東京出身の監督による「僕の」「私の」「東京物語」は1980年代は森田芳光、'90年代は市川準だった。森田はモダニズムで市川準はノスタルジーと幻影としての東京だった。これ以降の世代で記憶に残る「私の東京物語」は無い。山田洋次もヴェンダースも東京生まれではない。
森田芳光「家族ゲーム」('83)で殺風景な団地に住む予め壊れている家族を、家庭教師という闖入者が「あんたら壊れている」と気づかせる。
市川準「東京兄妹」('95)は古き良き下町に住むあり得ないほど親密な兄妹という「幻影としての家族」を描く。
2025年、突如現れた団塚唯我監督による「僕の東京物語」たる「見はらし世代」は、スクラップ&ビルドによって独走的繁栄を築いてきた東京の、止めどない破壊によって失われたものを提示する。
建築家ハジメ(遠藤憲一)は都市開発=金儲けを是として、街の記憶を消し去るほどに作り変えてしまう。
その代償は家族の喪失で、「水掛け論だ」と用法を間違えているような言葉で家族の絆を遮断する。よって妻(井川遥 )を喪う。
が、離れ離れになっている娘・恵美(木竜麻生)の婚約を機に、息子・蓮(黒崎煌代、好演)からのメッセージを受け取って、十年前に行った最後の家族旅行の場所へ赴く。
そこは十年経っても変わらない、変哲もないサービスエリアの食堂。人が生きる場所を壊し続けた男が帰る、変化しない場所という対比。
その食堂の電球を巡る伏線の回収は、なるほどそう来るかと。溝口健二「雨月物語」('53)が立ち現れる。
ハジメ氏ここで泣いて詫びるだろうな、というところでその通りになる。

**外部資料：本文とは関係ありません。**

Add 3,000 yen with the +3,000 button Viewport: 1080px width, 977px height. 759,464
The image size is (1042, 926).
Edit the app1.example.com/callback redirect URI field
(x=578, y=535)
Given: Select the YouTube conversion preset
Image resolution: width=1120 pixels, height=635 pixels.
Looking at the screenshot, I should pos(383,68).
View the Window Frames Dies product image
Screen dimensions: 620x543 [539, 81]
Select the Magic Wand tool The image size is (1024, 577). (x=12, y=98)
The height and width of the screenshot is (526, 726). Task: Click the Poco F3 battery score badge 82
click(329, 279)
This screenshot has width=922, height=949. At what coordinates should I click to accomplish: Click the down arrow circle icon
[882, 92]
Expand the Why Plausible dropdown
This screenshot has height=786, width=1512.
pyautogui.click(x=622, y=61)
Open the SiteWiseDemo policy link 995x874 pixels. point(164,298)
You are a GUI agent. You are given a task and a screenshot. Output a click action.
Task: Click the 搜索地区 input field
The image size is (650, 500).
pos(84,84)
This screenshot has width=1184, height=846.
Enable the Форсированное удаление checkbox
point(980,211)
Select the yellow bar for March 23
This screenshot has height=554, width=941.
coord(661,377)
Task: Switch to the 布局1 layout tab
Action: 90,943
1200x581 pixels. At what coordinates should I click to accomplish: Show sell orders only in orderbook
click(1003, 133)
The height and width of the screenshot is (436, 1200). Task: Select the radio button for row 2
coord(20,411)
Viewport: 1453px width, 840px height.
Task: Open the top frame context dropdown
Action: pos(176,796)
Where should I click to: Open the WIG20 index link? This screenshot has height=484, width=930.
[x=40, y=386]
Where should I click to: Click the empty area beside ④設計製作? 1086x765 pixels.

ロングショットを多用する人物配置も溝口由来なのかな。
電動キックボードで走る人物が、映画の初めの方から度々街の風景の中にさりげなく忍ばせられていて、何の意味かなと思っていたらこのラスト、か。また次の世代がここにいる。
エキストラの演出が秀逸、感心した。
2025年、暫定だけれど最も刺激的な映画だった。